As always, WiFi chipsets are a problem area, only a few have free drivers, and vendors switch chipsets silently. NDISwrapper is built into Ubuntu kernels, but mixed reviews on stability, and requires the Win driver (meaning you didn't get the laptop bare, and either dual-booted or thought to save it). If the install doesn't opt for the Mobile kernel (4.10 w/ 5.04 upgraded didn't), it's probably a good idea to switch to that after install.

-- Bill

No Windows necessary

schwern on 2005-11-08T18:07:00


NDISwrapper is built into Ubuntu kernels, but mixed reviews on stability, and requires the Win driver (meaning you didn't get the laptop bare, and either dual-booted or thought to save it).


In my case I just downloaded the proper drivers from... I think it was HP. Most foo.exe files are actually self-extracting zip or cab, unzip or cabextract will pull the files out with no fuss. No Windows installation necessary.

Re:Ah if only...

autarch on 2005-11-08T16:30:38

Hoary installed out of the box on my IBM X40. Of course, I bought that laptop specifically cause I knew it would work out of the box with Ubuntu ;)

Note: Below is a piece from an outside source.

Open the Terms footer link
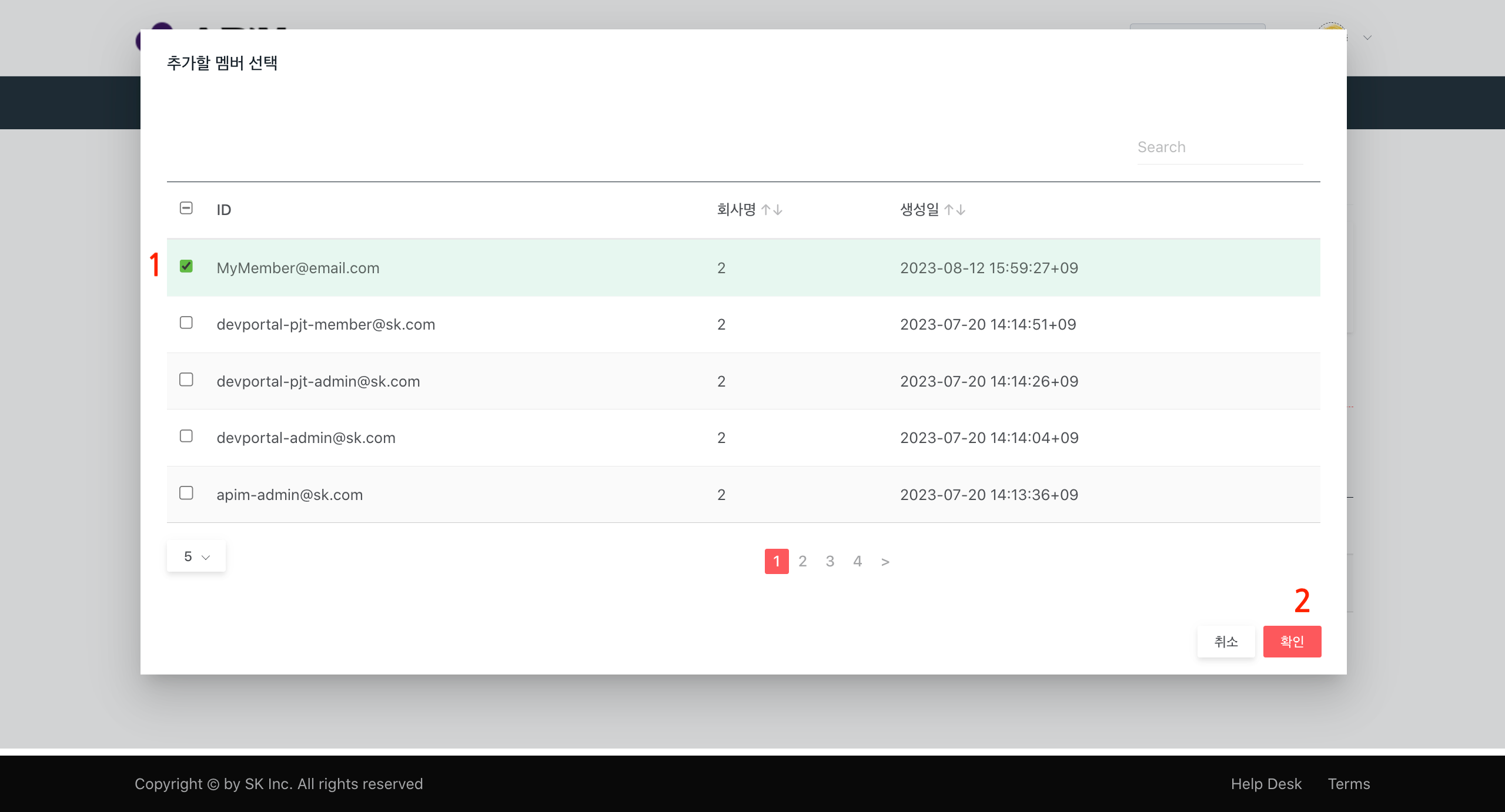Image resolution: width=1505 pixels, height=812 pixels. tap(1349, 784)
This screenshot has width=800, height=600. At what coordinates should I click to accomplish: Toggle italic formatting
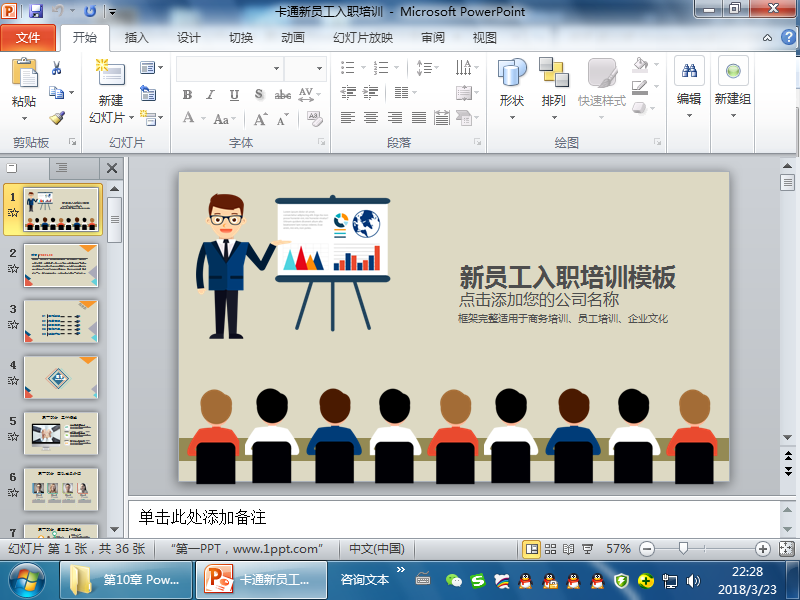point(210,95)
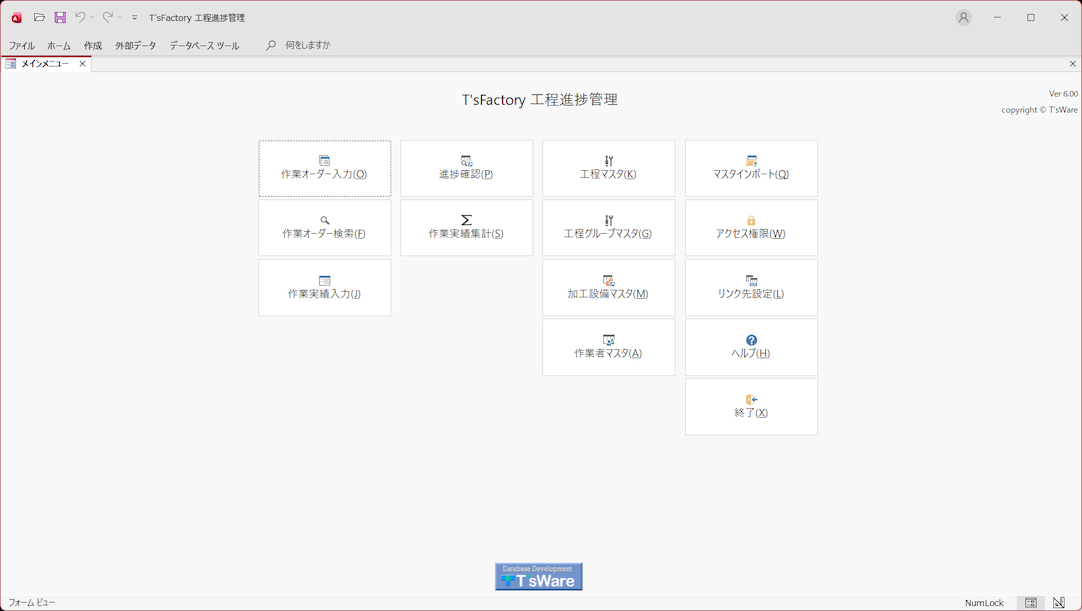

But laptop is a big goal of Ubuntu as another responder noted, so if you're buying a _new_ laptop you have a good number of choices that will work without a hitch.

hha

Qiang on 2005-11-08T17:59:12

same journal posted twice, is that because you are using ubuntu? ;-)

i got debian sarge running without X, maybe it's time for me to go back to linux desktop again.

Re:hha

schwern on 2005-11-08T18:08:45

use.perl got screwy during the posting claiming something about not being able to find the session or something. So it got posted twice. I was in a rush and forgot to delete it. And now there's replies to both. Alas.